What needs to be done: Write out these records word for word, from the line that contains "You are a GUI" through the end of the records, including both the starting line and the final one. Leave the pictures out of your answer.
─── Data section
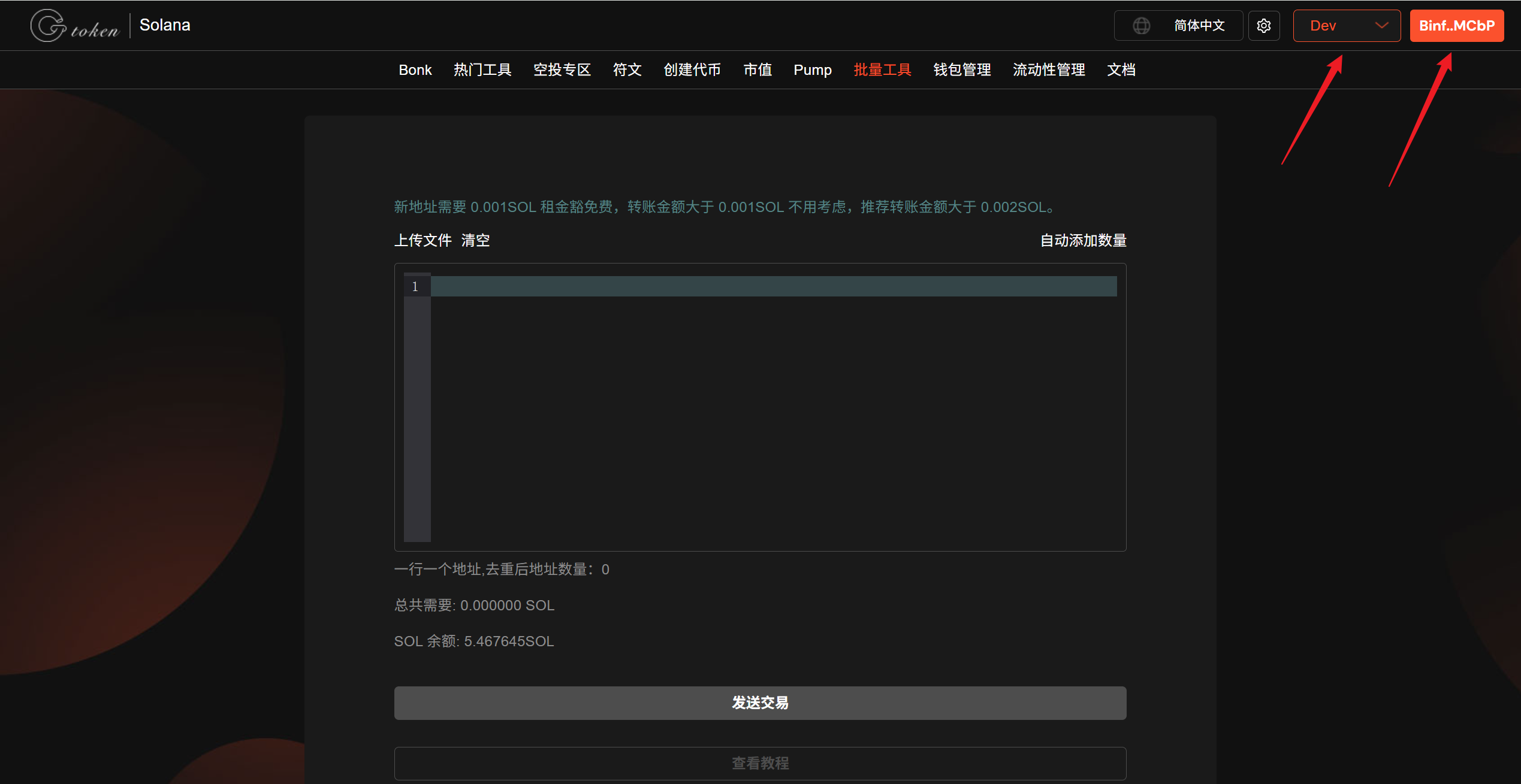Click 上传文件 to upload a file

click(422, 240)
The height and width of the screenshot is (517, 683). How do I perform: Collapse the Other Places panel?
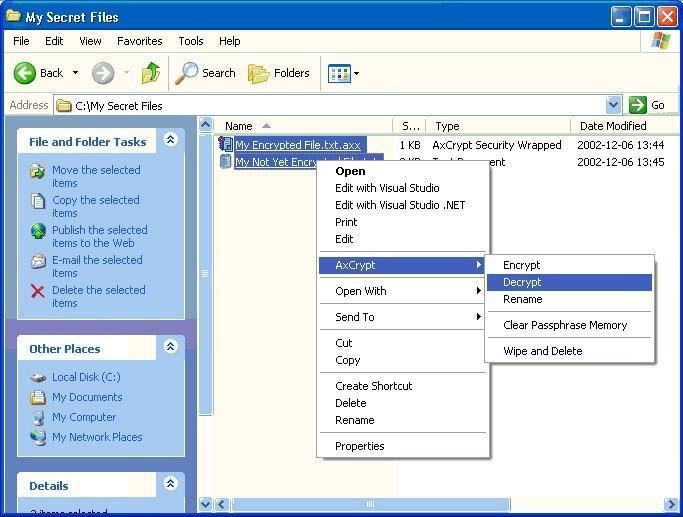coord(170,348)
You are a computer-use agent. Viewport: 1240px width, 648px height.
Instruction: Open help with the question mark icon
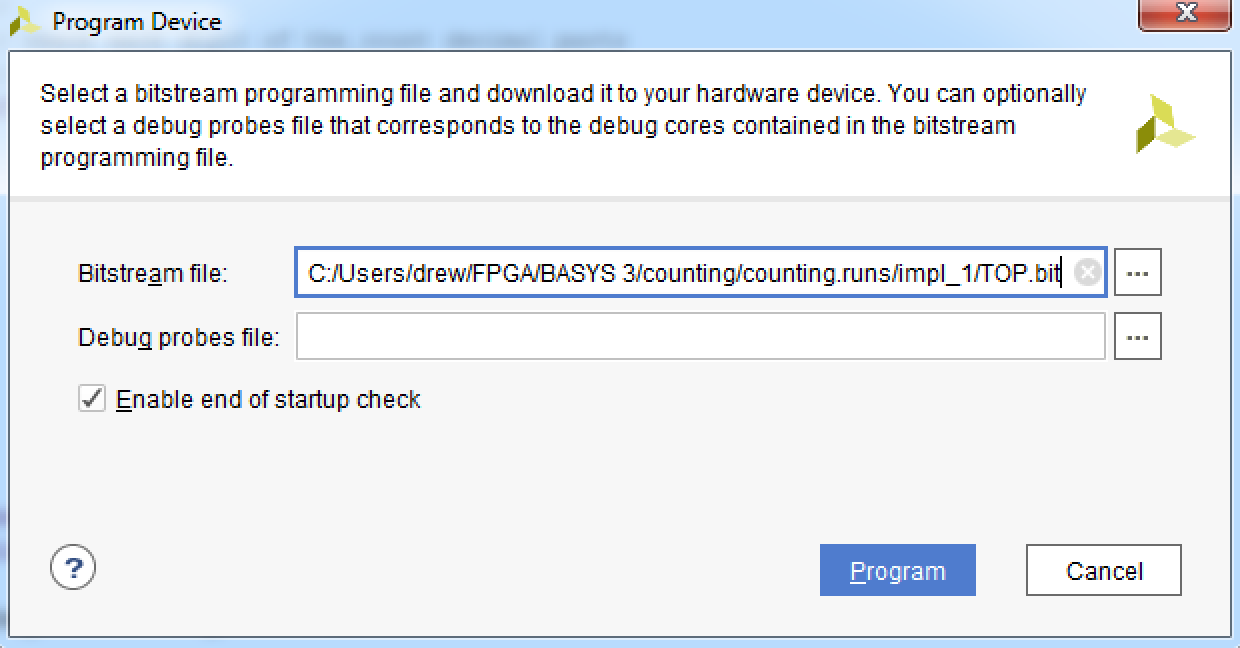tap(73, 569)
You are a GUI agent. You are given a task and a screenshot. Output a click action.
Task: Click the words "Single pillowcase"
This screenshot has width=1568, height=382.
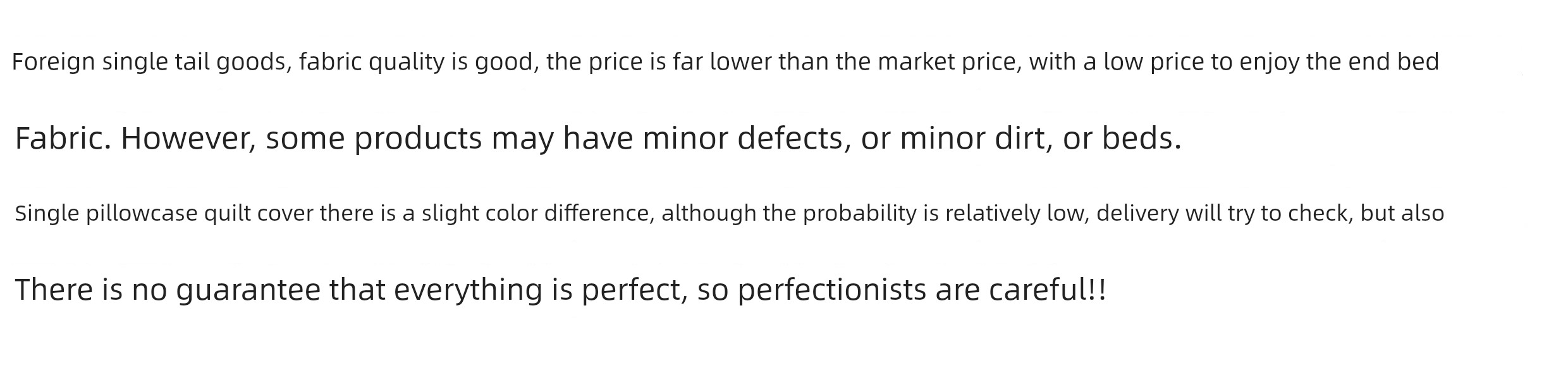pos(106,214)
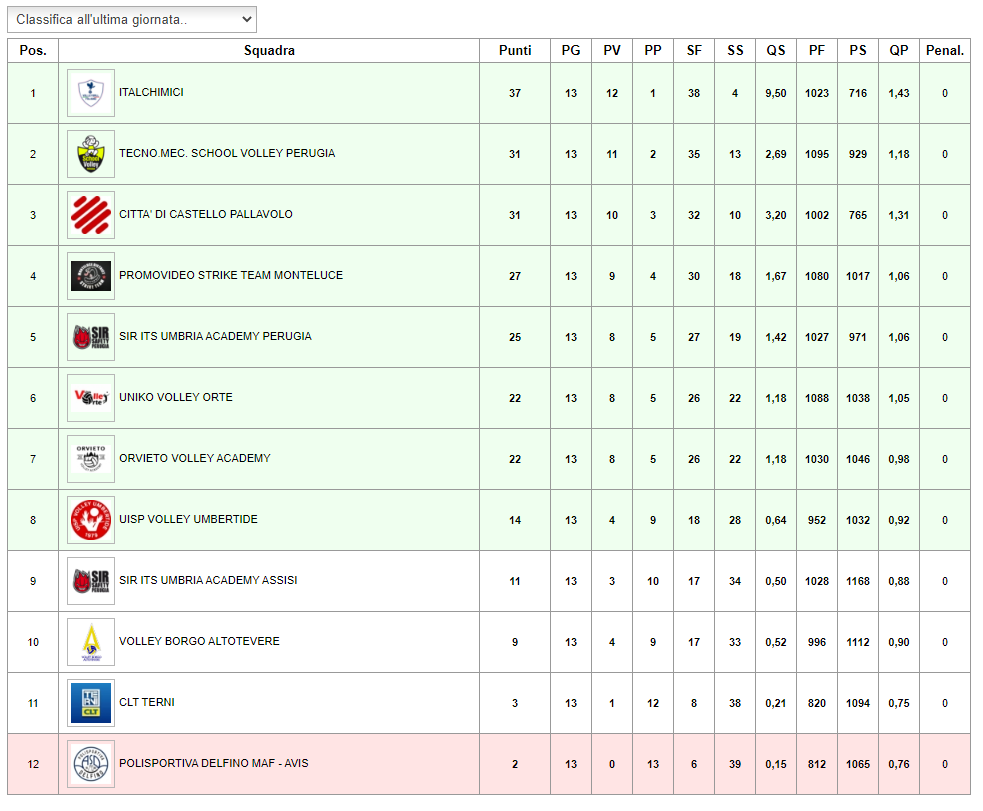The height and width of the screenshot is (811, 983).
Task: Click the Pos. column header
Action: 33,51
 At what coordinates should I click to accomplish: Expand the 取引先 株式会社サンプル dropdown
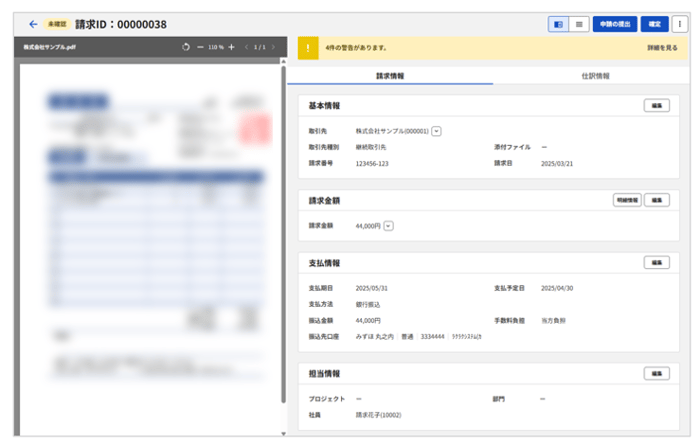437,131
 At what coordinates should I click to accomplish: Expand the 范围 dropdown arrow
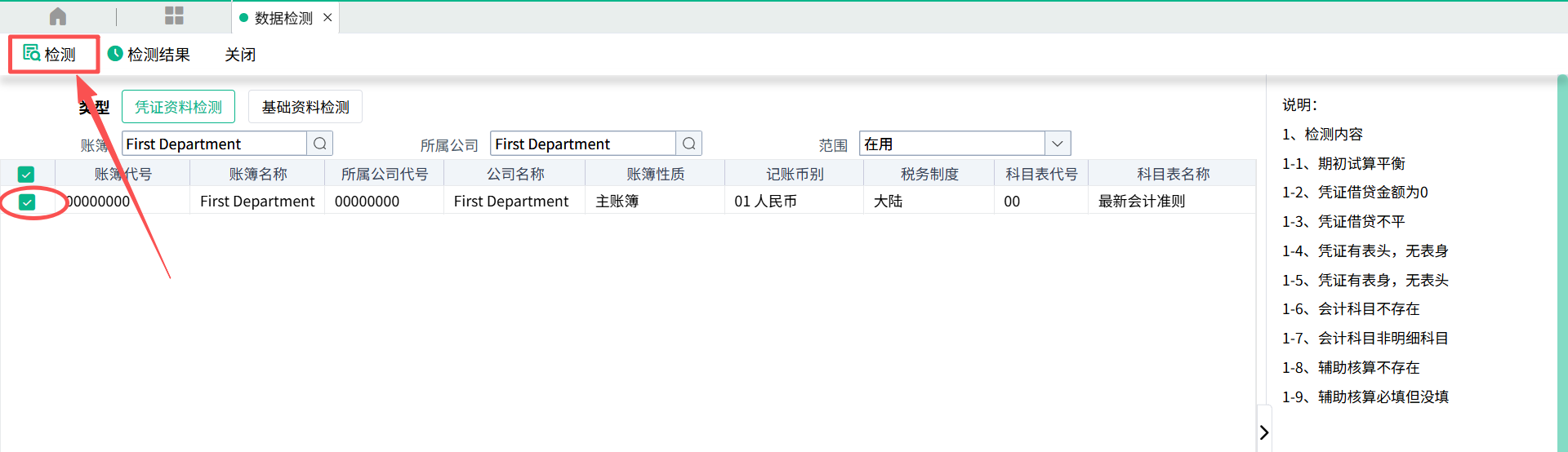(x=1058, y=144)
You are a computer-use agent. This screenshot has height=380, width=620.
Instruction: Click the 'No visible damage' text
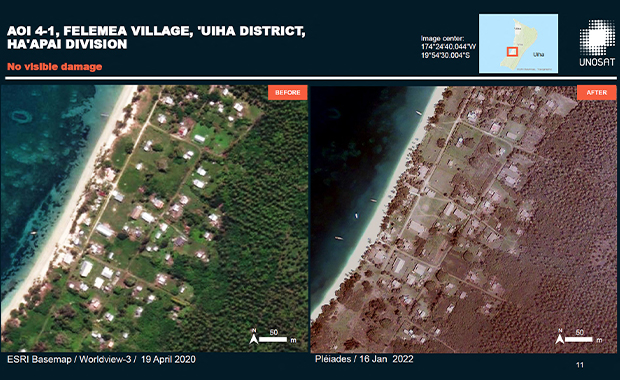coord(55,66)
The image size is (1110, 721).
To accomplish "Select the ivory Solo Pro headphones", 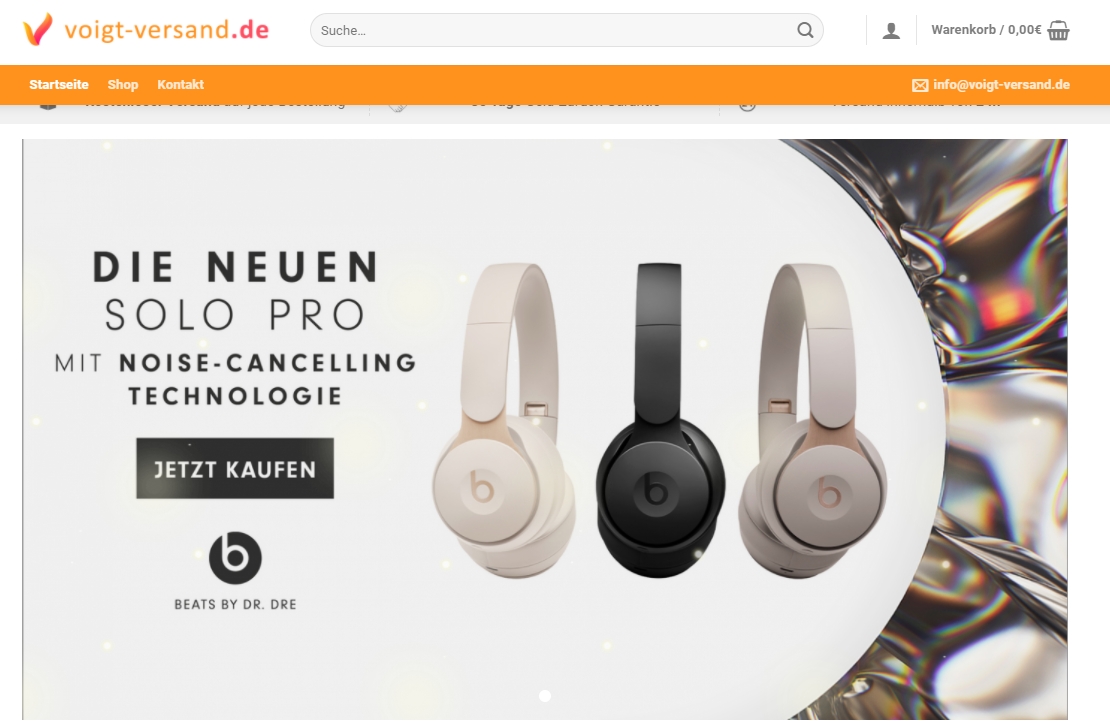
──────
Response:
You are a GUI agent. You are given a task and a screenshot. Output a click action.
Task: Click the words "Single pillowcase"
This screenshot has width=1568, height=382.
pos(106,214)
The height and width of the screenshot is (811, 983).
Task: Click the Pos. column header
Action: 33,51
 At what coordinates should I click to accomplish: Expand the 取引先 株式会社サンプル dropdown
437,131
 At what coordinates should I click to accomplish: Expand the 范围 dropdown arrow
(x=1058, y=144)
You are a computer-use agent. This screenshot has height=380, width=620.
Instruction: Click the 'No visible damage' text
coord(55,66)
The image size is (1110, 721).
To accomplish "Select the ivory Solo Pro headphones", 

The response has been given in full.